WHAT NEEDS TO BE DONE
Where a line holds the word "Instruction", copy it from the records.

EXTRACTED ENTRIES
((

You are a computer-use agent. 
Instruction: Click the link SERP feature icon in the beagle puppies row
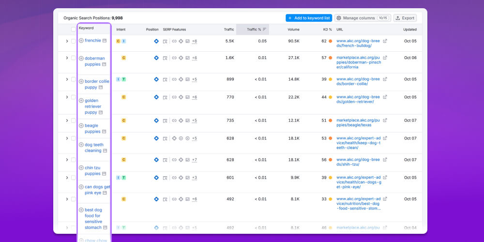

))
((

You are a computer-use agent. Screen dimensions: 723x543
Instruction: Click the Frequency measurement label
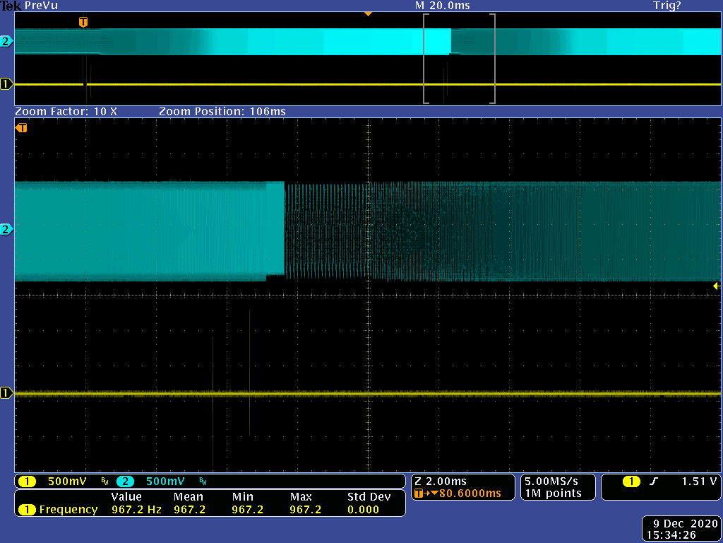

))
((

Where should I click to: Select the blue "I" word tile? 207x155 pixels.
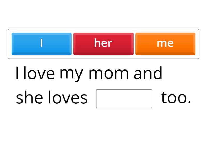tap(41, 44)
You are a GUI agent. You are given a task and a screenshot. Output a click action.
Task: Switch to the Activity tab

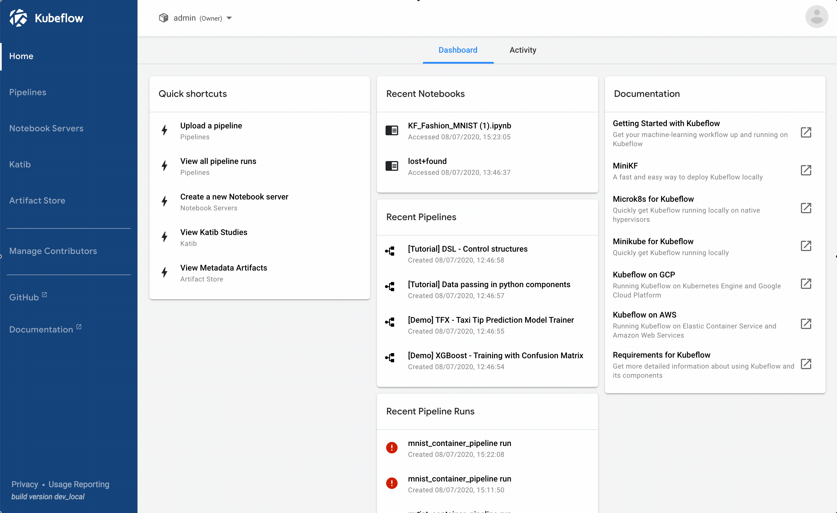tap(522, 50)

))

EXERCISE ANSWER
Instruction: Click the link SERP feature icon in the beagle puppies row
Instruction: Click the Frequency measurement label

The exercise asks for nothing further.